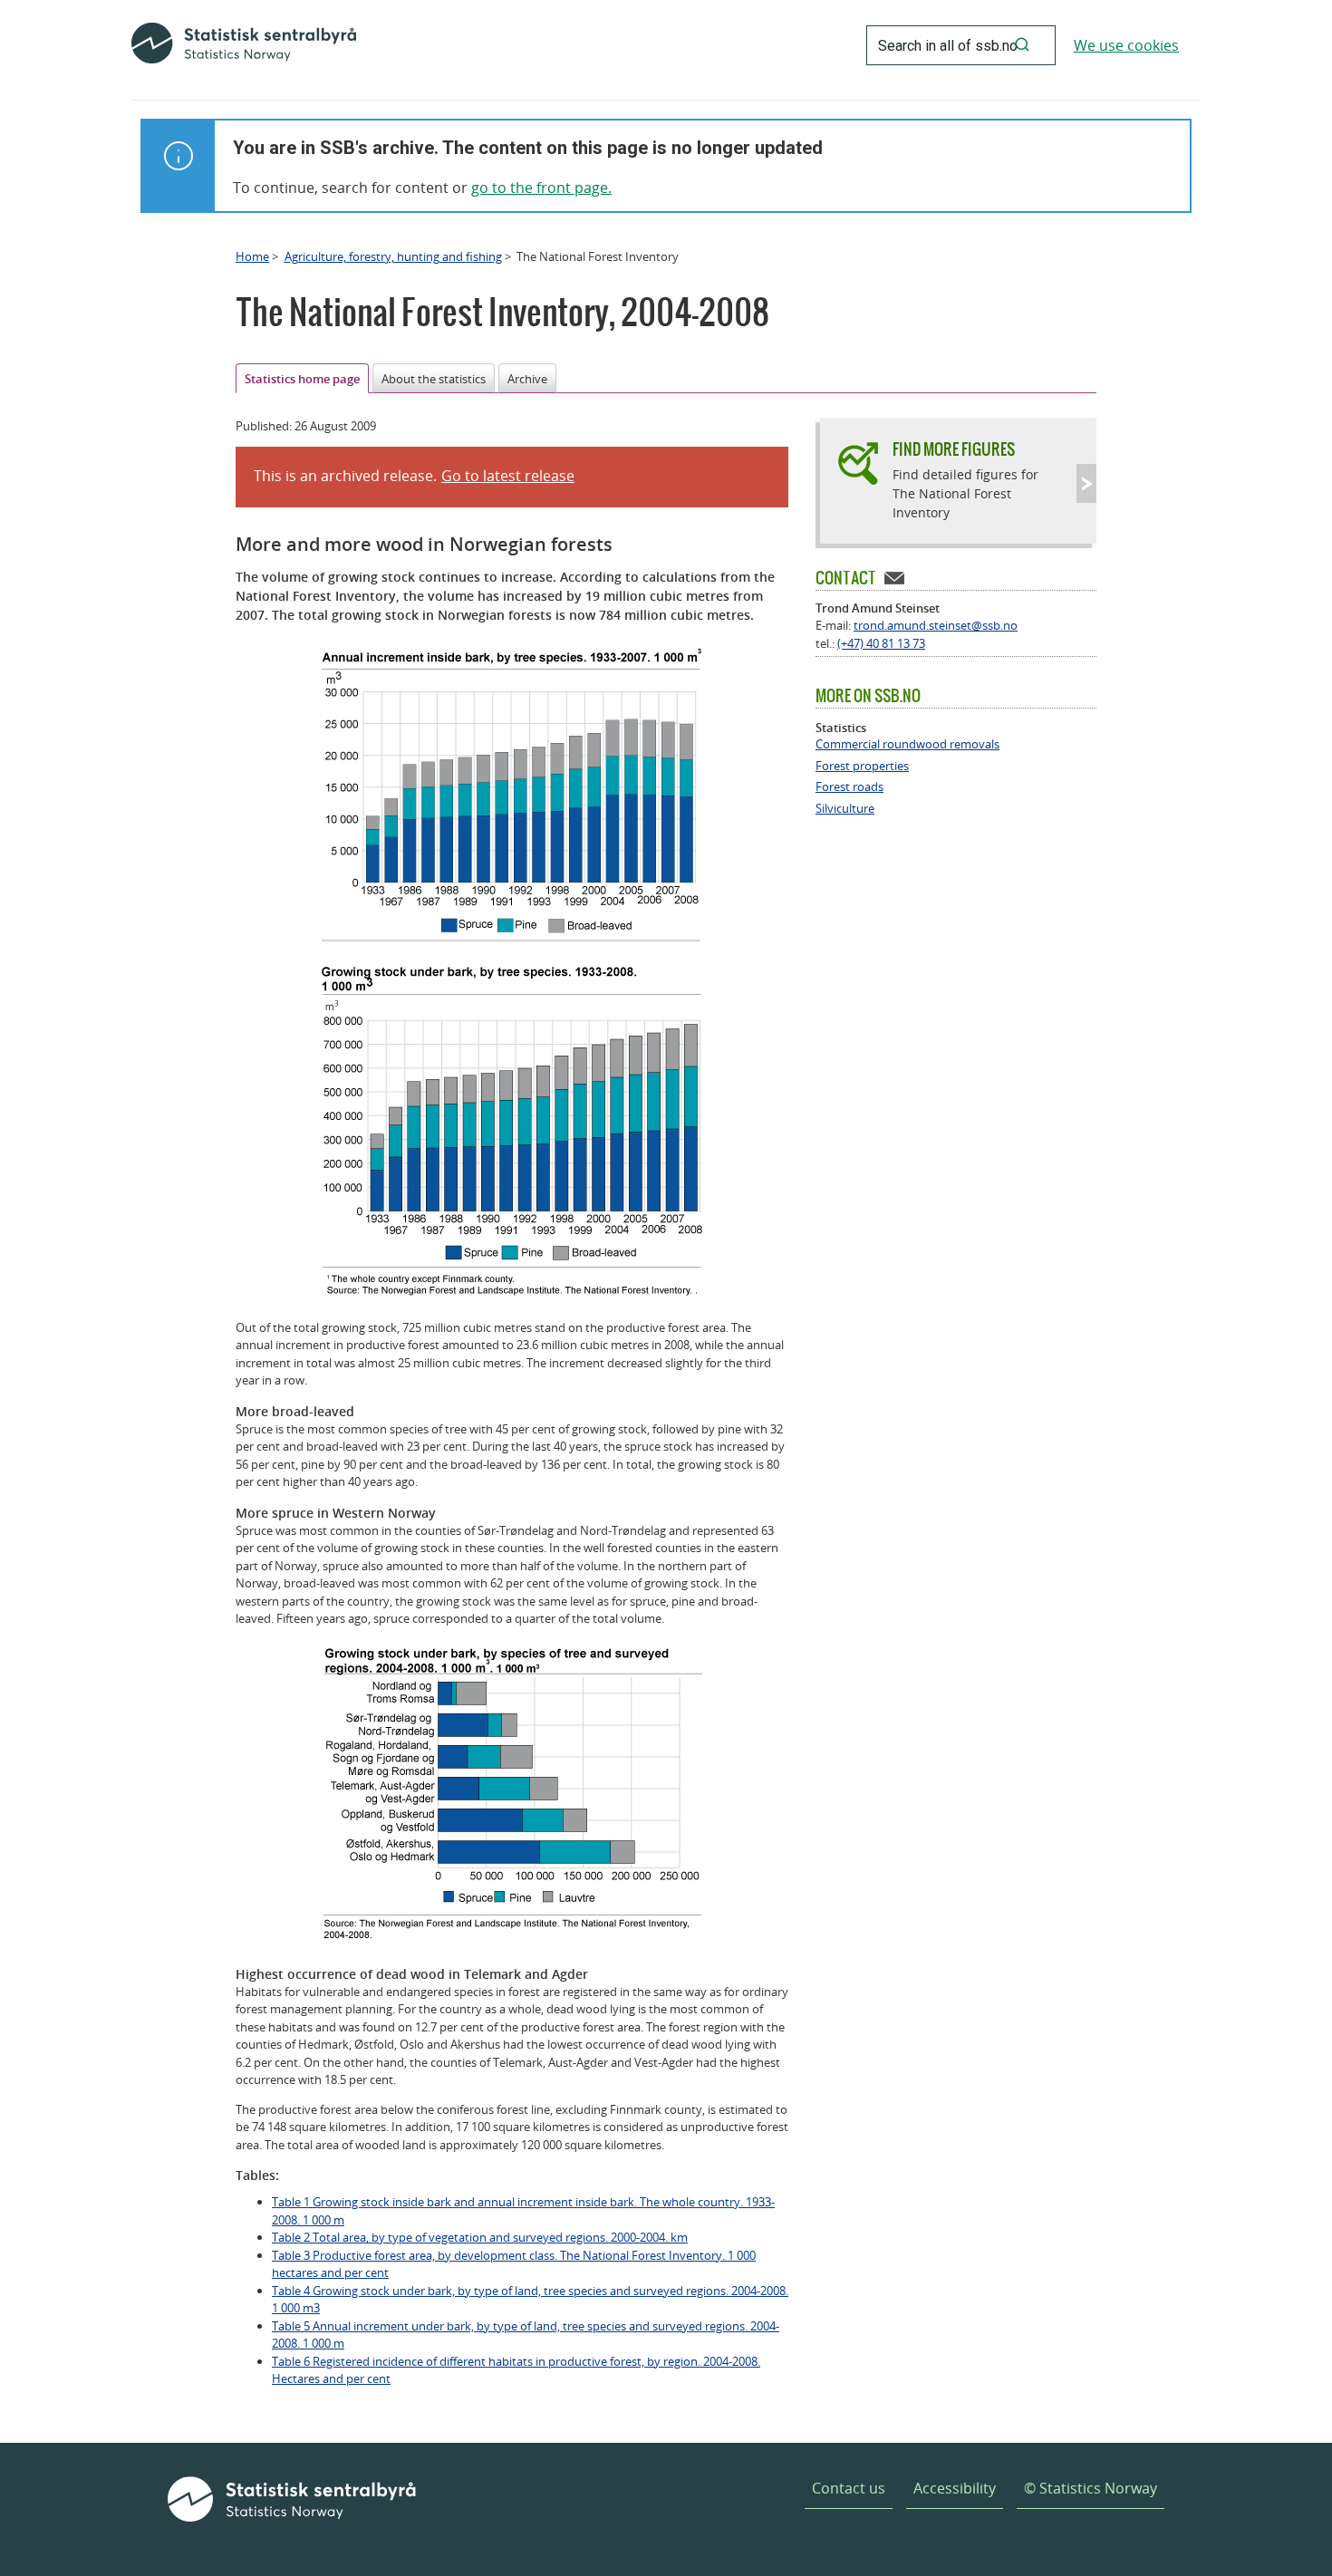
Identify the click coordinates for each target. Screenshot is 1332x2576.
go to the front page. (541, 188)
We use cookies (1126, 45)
==
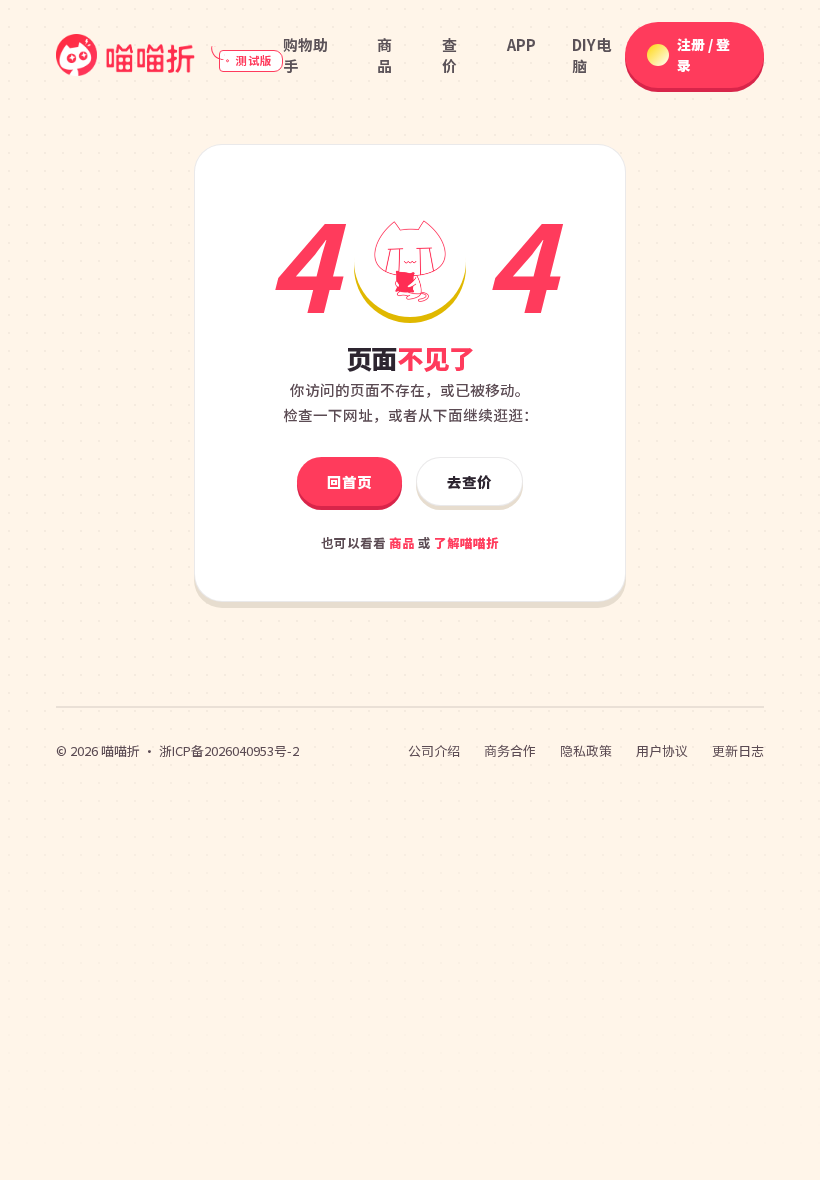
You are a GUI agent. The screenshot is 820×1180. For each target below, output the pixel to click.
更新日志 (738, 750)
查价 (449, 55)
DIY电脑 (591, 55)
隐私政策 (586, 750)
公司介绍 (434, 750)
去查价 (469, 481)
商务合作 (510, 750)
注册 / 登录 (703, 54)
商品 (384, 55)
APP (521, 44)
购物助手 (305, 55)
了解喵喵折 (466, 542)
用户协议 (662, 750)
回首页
...
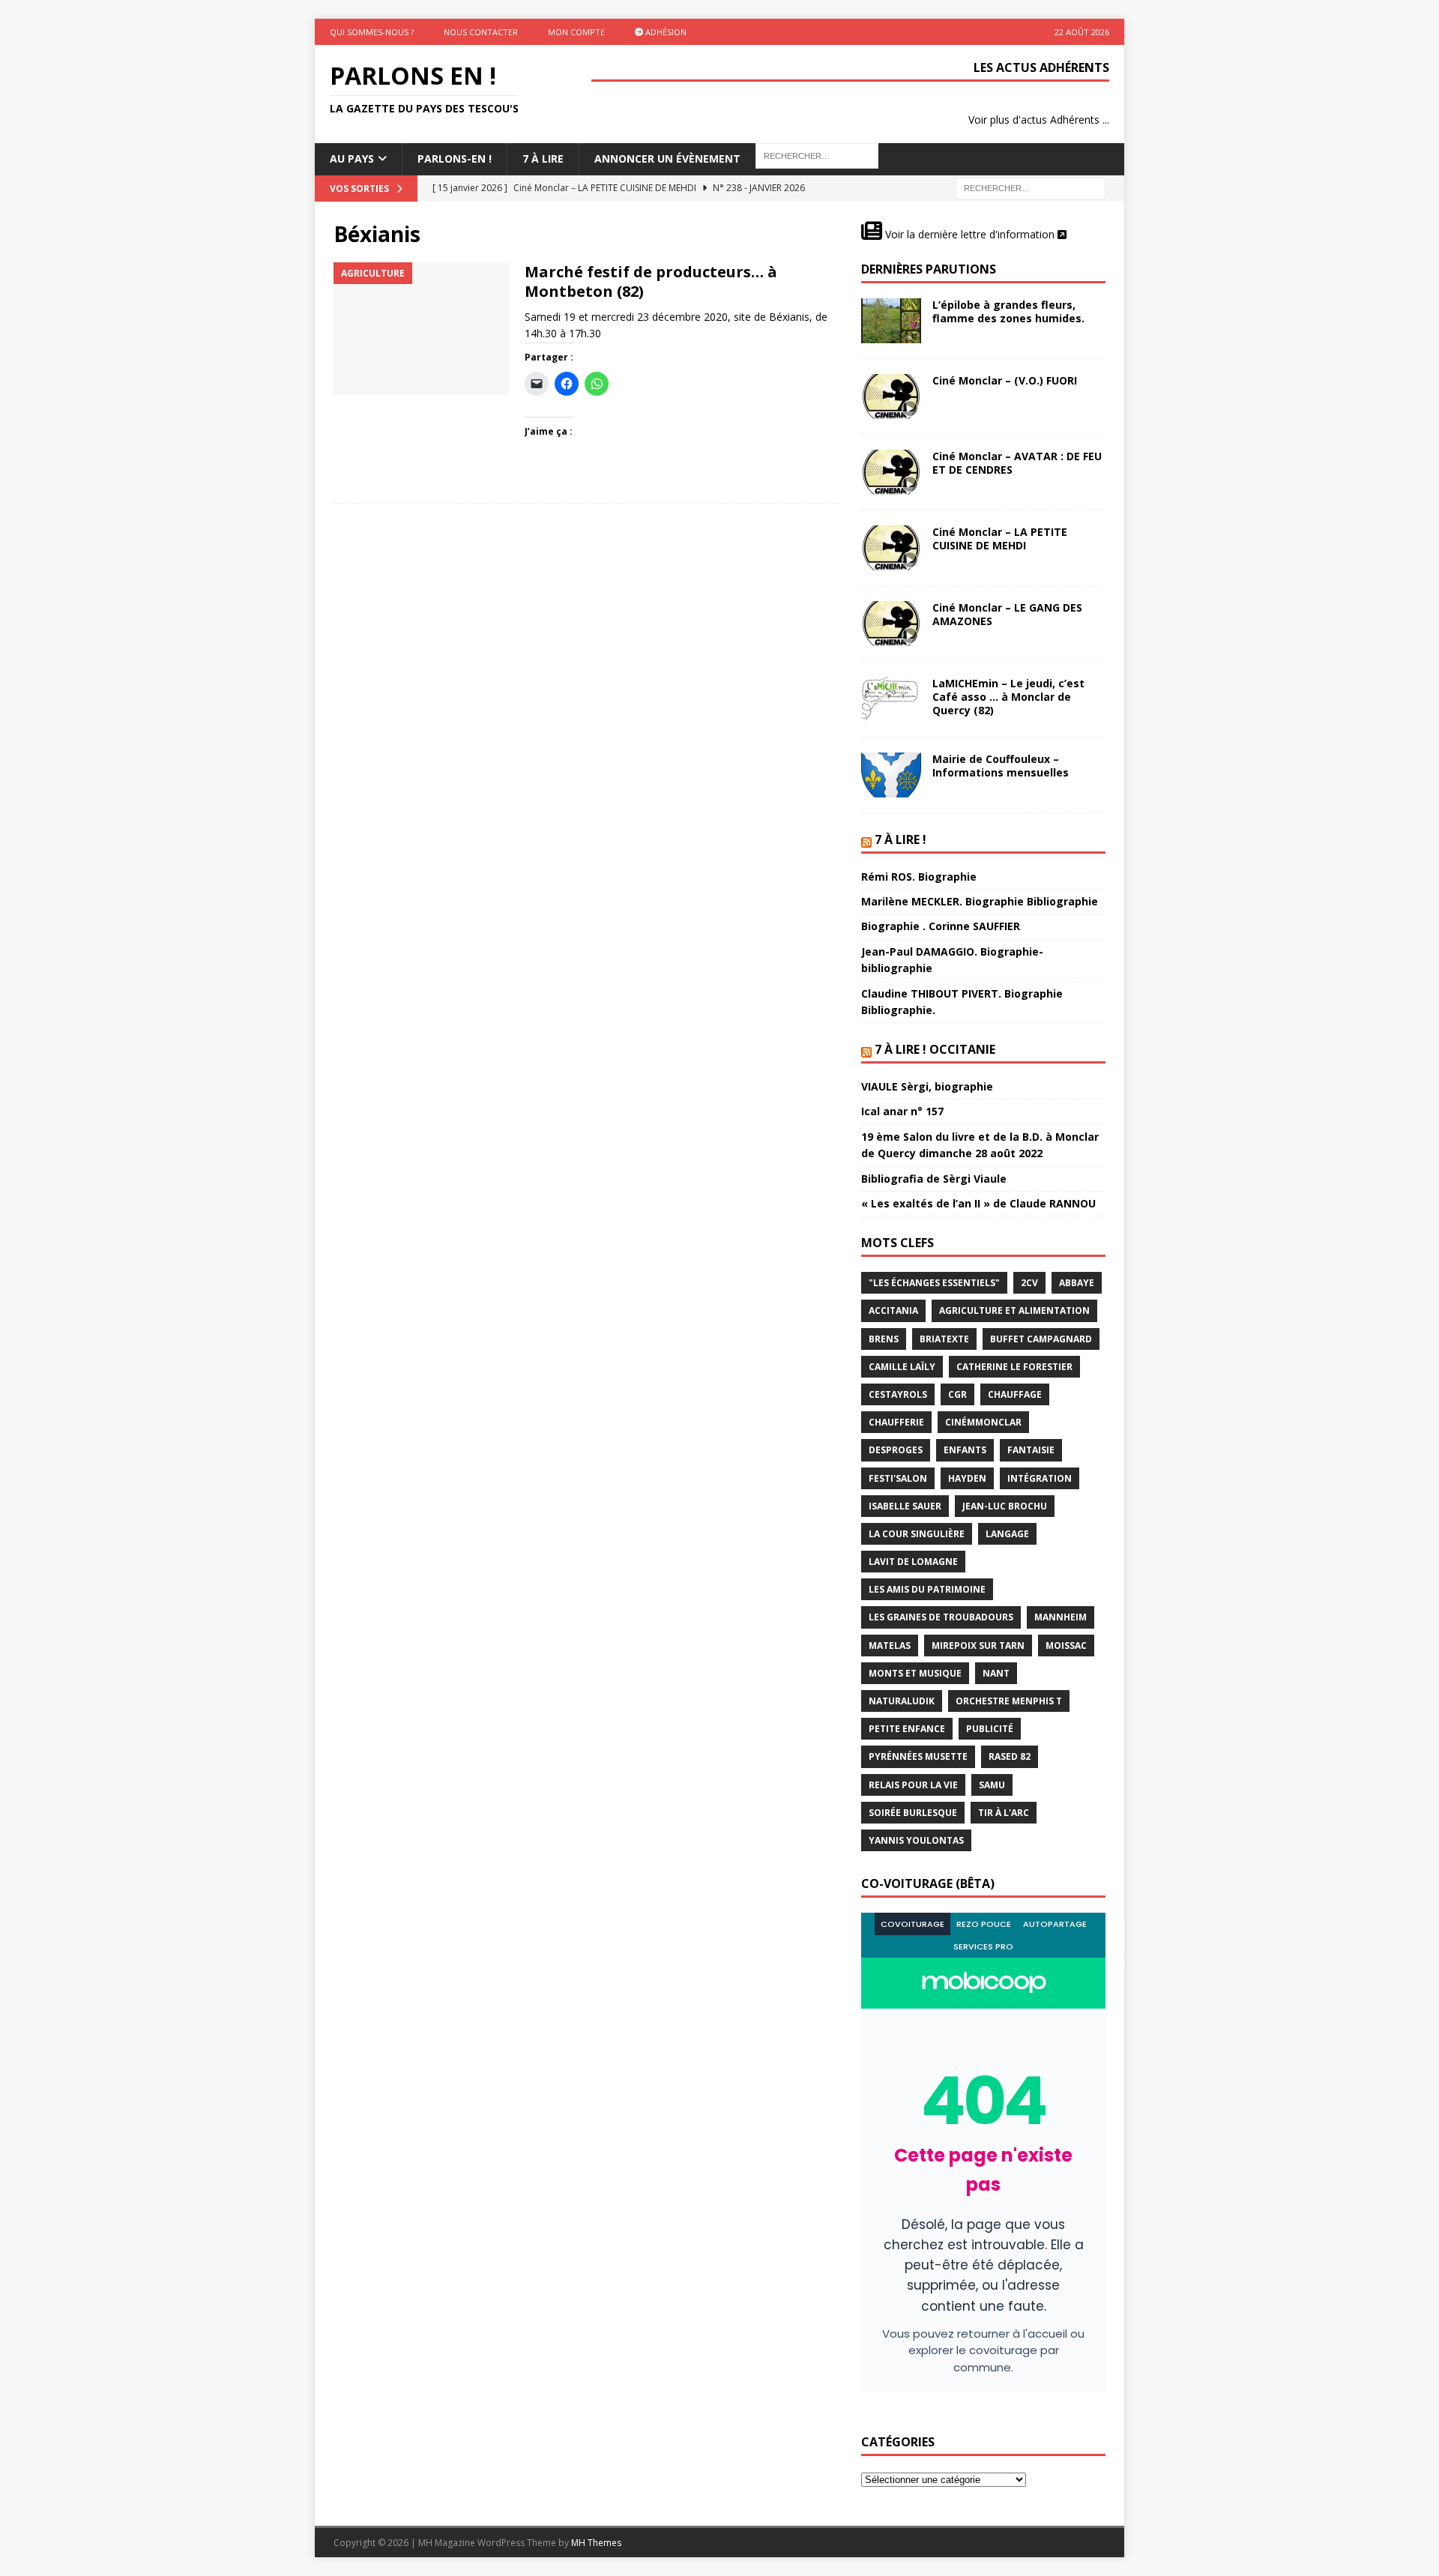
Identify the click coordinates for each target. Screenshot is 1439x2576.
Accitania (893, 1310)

| REQUIRED WORK |
Read the listing line by line, and copy each line in which the word "target" is found.

| SOLUTION FOR THIS TASK |
Identify the click coordinates for each target. Screenshot is 1332x2576.
You are a GUI agent. The screenshot is 820×1180. For each target below, output the pixel to click.
Identify the click coordinates for each target. Screenshot is 1439x2576.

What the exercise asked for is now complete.